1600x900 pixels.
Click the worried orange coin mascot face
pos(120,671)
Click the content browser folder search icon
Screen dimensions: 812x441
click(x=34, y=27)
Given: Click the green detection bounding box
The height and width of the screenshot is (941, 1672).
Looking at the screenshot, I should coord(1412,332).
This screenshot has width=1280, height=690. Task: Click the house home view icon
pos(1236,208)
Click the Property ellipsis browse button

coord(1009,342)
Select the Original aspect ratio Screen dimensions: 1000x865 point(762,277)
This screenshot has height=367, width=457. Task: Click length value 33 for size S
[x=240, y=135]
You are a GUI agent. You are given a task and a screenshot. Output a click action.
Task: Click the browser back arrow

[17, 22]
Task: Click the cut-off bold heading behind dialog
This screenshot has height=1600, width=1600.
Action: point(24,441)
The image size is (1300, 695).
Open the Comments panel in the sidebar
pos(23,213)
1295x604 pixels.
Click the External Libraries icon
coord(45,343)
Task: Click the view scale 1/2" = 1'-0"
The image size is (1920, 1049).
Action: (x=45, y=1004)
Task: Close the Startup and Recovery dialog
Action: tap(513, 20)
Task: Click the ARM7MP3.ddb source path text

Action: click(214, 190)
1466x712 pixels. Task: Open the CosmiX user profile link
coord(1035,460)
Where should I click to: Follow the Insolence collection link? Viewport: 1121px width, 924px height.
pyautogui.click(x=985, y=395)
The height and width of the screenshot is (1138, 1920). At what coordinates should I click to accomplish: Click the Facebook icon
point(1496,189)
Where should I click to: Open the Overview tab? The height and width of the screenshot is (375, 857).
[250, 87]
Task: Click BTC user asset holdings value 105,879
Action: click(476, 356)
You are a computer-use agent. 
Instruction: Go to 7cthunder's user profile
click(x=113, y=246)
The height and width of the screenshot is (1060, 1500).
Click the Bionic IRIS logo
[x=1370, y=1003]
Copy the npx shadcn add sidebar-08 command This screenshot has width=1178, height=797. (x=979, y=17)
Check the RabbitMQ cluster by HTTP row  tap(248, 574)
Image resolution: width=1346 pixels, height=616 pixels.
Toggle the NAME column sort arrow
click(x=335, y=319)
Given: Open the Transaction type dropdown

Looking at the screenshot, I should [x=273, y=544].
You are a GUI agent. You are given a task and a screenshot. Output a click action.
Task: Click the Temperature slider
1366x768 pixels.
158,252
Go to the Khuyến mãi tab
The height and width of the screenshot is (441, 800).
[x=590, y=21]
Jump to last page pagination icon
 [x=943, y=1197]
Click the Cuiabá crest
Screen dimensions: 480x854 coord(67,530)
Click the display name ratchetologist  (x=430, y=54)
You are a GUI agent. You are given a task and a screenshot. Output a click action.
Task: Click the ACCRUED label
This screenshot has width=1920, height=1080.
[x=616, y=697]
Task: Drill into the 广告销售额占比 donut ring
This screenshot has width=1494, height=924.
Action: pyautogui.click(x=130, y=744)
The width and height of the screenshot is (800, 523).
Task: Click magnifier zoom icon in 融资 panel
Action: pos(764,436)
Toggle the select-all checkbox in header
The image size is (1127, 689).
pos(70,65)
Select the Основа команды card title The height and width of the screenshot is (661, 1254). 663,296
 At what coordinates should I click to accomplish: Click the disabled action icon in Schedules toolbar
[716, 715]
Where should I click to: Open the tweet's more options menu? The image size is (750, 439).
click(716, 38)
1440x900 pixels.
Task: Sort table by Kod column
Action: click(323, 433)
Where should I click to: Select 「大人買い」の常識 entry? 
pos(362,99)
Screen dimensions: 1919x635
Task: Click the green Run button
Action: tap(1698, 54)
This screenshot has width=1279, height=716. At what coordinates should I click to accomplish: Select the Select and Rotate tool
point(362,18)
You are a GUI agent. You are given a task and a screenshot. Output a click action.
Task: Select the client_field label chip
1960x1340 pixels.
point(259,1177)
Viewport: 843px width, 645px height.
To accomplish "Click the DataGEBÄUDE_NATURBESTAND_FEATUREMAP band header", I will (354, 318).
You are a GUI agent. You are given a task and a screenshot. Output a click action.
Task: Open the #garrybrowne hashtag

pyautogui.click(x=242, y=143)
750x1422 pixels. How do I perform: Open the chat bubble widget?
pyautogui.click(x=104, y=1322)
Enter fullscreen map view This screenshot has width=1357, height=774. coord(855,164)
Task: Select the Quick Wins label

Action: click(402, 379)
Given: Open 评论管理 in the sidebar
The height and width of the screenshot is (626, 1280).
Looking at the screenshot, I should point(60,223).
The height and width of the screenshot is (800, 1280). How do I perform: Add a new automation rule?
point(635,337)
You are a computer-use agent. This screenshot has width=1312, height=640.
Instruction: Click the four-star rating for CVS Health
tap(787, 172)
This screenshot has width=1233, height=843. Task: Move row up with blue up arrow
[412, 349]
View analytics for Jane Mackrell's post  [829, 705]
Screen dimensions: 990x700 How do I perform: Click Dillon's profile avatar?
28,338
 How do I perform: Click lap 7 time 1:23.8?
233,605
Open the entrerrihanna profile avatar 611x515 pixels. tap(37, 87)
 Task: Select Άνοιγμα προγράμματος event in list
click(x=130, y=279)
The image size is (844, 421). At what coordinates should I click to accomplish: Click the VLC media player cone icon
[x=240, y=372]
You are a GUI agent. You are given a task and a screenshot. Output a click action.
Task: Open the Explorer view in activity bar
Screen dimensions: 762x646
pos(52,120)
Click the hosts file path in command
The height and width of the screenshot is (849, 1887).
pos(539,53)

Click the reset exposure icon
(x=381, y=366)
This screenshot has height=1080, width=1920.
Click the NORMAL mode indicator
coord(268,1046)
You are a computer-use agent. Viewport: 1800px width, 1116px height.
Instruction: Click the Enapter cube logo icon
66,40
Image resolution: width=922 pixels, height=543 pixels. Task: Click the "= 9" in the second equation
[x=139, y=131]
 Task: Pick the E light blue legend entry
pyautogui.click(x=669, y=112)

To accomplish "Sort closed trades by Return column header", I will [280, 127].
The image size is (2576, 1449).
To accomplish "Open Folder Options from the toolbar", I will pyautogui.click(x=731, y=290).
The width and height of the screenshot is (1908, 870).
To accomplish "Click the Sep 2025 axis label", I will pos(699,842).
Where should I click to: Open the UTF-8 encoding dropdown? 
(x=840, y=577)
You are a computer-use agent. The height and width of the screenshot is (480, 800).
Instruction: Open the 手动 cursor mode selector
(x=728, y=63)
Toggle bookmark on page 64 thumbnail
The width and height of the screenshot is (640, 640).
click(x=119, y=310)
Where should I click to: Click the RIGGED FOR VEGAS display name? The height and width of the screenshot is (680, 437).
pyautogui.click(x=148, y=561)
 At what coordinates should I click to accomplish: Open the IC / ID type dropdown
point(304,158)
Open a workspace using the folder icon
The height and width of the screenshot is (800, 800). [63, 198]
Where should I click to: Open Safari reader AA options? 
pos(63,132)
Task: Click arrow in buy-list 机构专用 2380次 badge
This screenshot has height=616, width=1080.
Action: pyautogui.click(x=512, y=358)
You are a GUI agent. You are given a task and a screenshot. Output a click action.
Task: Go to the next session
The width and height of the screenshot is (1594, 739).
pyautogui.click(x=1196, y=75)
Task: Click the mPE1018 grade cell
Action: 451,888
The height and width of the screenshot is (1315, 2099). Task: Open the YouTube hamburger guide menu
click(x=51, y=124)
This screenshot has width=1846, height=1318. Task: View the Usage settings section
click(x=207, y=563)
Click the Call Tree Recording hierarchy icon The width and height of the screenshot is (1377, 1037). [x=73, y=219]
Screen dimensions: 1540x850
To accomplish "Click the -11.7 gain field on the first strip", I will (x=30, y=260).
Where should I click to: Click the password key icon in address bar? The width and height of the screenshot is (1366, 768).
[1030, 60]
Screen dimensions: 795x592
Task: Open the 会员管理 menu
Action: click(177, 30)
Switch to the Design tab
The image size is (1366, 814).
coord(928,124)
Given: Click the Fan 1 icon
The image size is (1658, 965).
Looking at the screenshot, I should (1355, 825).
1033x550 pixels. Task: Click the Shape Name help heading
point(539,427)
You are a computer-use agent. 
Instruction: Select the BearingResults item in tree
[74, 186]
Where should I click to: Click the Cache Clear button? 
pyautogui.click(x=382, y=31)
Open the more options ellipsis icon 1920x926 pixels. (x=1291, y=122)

[SET EXERCISE] Express the data from the line containing "Where should I click to: Click the Cache" through the end of the data as a two-column CSV with the columns instruction and click_point. Put each entry's text and its answer in one row, with each value in a single quoted field and line breaks replaced by spaces.

[ANSWER FOR THE TASK]
instruction,click_point
"Where should I click to: Click the Cache Clear button?","pyautogui.click(x=382, y=31)"
"Open the more options ellipsis icon 1920x926 pixels.","(x=1291, y=122)"